Of Beef and Romorantin

8/8/11 -

Stuck with inflexible schedules and innumerable meals to consume, for most of us, wine pairing is relegated to an exercise in the perfunctory; grabbing a bottle based upon vague intuition in hopes of achieving only mild harmony between flavors and textures. Truly transcendent pairings—those whose innate beauty renders the imbiber momentarily speechless—are typically the result of serendipitous epiphany followed by meticulous, and rather expensive, experimentation. Such pairings rarely hark to tradition, and are likely to inspire skepticism prior to consumption.

Fortunately for you, faithful reader, such an encounter between a slab of unctuous wagyushu (a hybrid of Japanese and North American livestock) and a bottle of late-harvest Romorantin led a small group of Chamber St. acolytes to recreate the experience while attempting to find other atypical, synergistic pairings. Fortuitously, the results remain seasonally appropriate. 

The incomprehensibly intense, glutamic character of wagyushu (accompanied by Japanese eggplants and chorizo oil mayonnaise) was rounded out impressively by ‘02 Francois Cazin ‘Cuvée Renaissance’; oily viscosity, intense acidity, a significant quantity of residual sugar and savory aromatics acted not only as a foil to the beef, but as components of the dish itself, necessary to achieve a sense of overall balance.  Though slightly too delicate for the heavily marbled ribeye, modestly oxidative ‘09 Clos Cibonne Tibouren Rosé and honeyed, saline ‘09 Frantz Saumon Montlouis ‘le Clos du Chene’ matched the ferrous flavor of the beef exceptionally well; both would pair perfectly with significantly leaner cuts such as hanger or flank steak.  -Stephanie

 

Recipe:

Chorizo Oil Mayonnaise

Ingredients:

2 egg yolks

2 tbsp lemon juice

1 tbsp white wine vinegar

Pinch of caster sugar

Salt

1 cup chorizo oil

 

Chorizo Oil:

½ lb. Spanish-style fresh chorizo

1 cup neutral vegetable oil

Remove chorizo from casing and place in a small saucepan with vegetable oil. Over low heat, fry chorizo until the oil stops bubbling. Remove from burner; once the oil has reached room temperature, strain through a fine-mesh sieve and reserve.

With immersion blender:

In order listed, place ingredients into a tall, narrow, cylindrical vessel.
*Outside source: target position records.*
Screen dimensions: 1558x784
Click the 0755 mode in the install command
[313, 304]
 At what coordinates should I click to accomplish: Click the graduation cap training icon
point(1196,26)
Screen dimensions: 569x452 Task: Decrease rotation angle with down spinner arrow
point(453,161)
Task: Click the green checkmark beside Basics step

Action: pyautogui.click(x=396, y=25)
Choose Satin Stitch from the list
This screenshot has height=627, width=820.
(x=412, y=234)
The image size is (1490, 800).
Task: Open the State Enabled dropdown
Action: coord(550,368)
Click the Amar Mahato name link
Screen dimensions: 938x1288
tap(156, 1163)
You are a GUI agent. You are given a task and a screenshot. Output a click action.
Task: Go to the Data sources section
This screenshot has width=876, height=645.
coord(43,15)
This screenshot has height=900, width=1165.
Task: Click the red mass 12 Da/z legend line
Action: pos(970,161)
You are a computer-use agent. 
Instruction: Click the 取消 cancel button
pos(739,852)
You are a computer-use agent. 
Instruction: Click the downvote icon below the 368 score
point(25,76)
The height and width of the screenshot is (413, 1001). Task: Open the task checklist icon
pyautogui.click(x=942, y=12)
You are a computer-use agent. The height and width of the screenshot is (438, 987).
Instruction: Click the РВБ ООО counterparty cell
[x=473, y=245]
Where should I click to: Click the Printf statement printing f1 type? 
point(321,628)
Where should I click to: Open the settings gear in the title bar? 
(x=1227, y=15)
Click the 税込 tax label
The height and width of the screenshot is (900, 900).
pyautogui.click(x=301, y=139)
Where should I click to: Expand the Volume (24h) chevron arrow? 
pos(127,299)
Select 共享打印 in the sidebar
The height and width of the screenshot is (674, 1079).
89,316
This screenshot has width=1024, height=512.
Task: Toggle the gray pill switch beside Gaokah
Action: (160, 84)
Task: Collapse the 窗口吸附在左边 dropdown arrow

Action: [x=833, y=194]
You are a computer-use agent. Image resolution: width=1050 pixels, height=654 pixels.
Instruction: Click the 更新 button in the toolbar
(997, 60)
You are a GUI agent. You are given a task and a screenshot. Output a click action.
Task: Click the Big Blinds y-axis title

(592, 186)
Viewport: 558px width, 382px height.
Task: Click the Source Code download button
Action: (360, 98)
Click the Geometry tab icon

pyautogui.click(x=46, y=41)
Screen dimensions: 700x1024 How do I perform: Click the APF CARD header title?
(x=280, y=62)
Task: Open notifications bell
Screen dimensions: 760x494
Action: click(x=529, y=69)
Fully immerse blender, pulse for 30 seconds. Without stopping the motor, slowly raise immersion blender to the top of the vessel. Incorporate any unemulsifed oil with a spatula.

 

Manually:

Place all ingredients except chorizo oil into a small metal mixing bowl. Whisk vigorously until homogeneous. Still whisking, add a few drops of oil; once incorporated repeat the this process. When the mixture begins to thicken, pour the remainder of the chorizo oil into the mixture in a slow, steady stream. After preparation, the consistency of the mayonnaise can be adjusted with the addition of more oil or lemon juice.